Unlike other countries, however, these issues are unlikely to become galvanising political footballs here. Fairness will shape how New Zealand responds. For getting broad support from the general public in New Zealand typically boils down to what is most fair.

Fairness drive us. It stops us cutting the line at the supermarket or, frankly, anywhere there is a queue. It prevents us from grabbing all the chocolate biscuits off the plate when there are other people still wanting one. It curtails us from showing overt favouritism to anyone in particular. It causes us to give every toddler at the park, who wishes one, a turn on the swings and every child who signs up for rippa rugby or junior netball time in the game.


New Zealand is unusual in the extent to which questions of fairness rather than partisanship shapes our politics. The most vivid images of the way that fairness drives New Zealand politics are the pictures taken in the wake of the March 2019 Christchurch terrorist attack.
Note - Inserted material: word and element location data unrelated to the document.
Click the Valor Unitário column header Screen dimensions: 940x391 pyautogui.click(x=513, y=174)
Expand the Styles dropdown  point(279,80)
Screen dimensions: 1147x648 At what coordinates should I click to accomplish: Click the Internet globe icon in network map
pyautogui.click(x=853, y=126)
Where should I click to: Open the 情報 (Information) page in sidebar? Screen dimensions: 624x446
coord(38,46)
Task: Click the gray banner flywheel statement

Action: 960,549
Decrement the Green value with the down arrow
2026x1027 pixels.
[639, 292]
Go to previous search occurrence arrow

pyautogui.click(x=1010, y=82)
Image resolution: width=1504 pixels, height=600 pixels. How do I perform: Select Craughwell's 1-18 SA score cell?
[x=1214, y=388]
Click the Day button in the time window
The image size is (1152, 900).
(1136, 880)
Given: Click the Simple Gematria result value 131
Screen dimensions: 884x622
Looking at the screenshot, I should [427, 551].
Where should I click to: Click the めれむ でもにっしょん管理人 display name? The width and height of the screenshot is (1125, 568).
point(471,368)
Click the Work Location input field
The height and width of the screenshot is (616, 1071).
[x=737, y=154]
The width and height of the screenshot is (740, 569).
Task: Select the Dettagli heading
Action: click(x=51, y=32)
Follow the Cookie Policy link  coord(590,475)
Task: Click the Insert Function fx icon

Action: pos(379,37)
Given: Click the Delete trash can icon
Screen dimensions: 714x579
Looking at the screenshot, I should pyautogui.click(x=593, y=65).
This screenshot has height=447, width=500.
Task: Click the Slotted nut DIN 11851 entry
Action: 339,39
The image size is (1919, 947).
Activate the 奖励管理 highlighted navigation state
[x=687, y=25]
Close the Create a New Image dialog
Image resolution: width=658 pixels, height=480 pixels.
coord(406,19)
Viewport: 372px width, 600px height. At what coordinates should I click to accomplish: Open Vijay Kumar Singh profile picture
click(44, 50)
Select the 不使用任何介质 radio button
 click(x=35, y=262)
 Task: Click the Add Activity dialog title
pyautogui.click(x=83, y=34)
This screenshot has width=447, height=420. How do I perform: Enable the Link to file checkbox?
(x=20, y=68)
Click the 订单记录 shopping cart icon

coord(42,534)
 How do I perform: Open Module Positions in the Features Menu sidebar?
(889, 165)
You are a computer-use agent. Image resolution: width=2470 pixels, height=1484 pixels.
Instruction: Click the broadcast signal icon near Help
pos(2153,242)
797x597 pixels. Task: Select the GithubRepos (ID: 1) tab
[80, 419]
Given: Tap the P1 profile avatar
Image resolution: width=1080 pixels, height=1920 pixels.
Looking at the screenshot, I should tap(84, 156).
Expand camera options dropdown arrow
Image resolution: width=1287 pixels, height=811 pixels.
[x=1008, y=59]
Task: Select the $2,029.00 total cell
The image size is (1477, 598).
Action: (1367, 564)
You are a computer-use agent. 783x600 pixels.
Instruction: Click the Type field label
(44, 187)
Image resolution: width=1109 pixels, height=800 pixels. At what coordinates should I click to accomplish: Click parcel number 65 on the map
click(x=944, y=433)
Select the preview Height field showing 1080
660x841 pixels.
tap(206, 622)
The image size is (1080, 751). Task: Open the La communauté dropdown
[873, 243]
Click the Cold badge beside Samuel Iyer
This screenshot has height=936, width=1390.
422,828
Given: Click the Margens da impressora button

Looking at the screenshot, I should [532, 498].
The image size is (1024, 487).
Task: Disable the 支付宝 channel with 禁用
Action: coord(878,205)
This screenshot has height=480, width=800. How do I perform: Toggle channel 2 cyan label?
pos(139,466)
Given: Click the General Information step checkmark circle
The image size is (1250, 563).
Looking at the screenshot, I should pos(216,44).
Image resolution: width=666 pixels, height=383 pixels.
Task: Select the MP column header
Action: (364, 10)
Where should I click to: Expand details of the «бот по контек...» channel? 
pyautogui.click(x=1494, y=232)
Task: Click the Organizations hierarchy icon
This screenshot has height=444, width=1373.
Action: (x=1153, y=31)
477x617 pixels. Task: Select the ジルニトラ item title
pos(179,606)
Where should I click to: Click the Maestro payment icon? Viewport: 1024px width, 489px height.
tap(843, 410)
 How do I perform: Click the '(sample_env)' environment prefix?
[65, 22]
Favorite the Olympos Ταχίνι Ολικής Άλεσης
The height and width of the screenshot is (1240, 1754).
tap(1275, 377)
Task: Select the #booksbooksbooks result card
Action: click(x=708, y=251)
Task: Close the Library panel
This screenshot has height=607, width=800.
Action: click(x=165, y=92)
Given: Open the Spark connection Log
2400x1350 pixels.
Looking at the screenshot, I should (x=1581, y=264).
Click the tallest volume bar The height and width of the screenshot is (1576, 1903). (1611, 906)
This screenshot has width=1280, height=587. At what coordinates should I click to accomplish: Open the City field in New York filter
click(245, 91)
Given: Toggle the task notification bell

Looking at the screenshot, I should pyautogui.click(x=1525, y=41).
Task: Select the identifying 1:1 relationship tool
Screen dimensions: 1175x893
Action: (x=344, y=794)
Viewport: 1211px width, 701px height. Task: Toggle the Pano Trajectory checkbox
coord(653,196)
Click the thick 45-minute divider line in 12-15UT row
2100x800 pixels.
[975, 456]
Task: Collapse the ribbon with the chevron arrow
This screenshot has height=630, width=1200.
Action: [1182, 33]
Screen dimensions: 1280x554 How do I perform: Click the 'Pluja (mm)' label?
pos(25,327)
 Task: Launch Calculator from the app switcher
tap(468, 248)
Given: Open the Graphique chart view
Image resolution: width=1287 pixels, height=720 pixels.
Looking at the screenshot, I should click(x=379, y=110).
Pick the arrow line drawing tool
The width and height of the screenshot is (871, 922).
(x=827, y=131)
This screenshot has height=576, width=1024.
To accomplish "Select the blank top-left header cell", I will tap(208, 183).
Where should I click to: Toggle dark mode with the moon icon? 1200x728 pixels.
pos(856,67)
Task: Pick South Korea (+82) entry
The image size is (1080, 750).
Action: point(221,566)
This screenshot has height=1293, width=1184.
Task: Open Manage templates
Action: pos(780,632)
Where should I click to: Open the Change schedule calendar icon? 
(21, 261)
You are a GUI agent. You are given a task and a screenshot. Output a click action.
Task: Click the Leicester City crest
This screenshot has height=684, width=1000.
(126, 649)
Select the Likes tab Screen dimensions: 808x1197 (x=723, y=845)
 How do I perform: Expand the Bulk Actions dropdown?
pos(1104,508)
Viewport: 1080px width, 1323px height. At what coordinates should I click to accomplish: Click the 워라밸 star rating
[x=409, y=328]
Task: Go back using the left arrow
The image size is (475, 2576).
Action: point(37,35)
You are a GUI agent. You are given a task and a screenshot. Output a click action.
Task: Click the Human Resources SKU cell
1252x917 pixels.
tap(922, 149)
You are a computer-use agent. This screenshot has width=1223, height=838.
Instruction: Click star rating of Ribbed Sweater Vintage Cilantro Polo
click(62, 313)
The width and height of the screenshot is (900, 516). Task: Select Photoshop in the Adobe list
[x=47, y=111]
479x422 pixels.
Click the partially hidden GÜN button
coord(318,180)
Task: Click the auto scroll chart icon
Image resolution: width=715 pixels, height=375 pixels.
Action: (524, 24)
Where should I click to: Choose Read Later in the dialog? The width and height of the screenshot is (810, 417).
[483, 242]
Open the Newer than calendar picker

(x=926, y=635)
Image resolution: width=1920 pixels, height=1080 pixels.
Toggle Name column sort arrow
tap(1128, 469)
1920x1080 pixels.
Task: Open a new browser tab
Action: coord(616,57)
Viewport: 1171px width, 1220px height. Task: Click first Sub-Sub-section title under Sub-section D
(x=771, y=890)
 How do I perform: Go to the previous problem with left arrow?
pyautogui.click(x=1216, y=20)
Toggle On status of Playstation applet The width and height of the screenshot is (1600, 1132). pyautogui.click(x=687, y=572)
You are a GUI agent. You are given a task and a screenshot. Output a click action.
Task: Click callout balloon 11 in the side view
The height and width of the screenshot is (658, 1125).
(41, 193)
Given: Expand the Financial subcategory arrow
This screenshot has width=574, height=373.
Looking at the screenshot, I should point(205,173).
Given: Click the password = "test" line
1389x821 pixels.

From across the political spectrum, people came together under the umbrella of diversity, kindness and compassion that our Prime Minister made clear at the time New Zealand represents.


These values will stymie any culture war now.


No matter whether we identify as progressive or conservative, liberal or traditional, moderate or extreme, religious or agnostic, our shared values can guide us towards a fair outcome.

In a country driven by fairness, we recognise that treating people fairly does not mean treating us all the same.

We accept that fair is fair, but it is not always equal. We know that people have different needs and vulnerabilities. We realise that the playing field has a steep incline rather than a flat surface and that not everyone starts or finishes life in the same place on the incline.

As we face into further questions, debates and inquiries about issues such as euthanasia, tolerance, freedom of speech, abortion, poverty, discrimination and racism, we can choose fairness to unite instead of divide us. We can agree that whatever is most fair is how we will respond.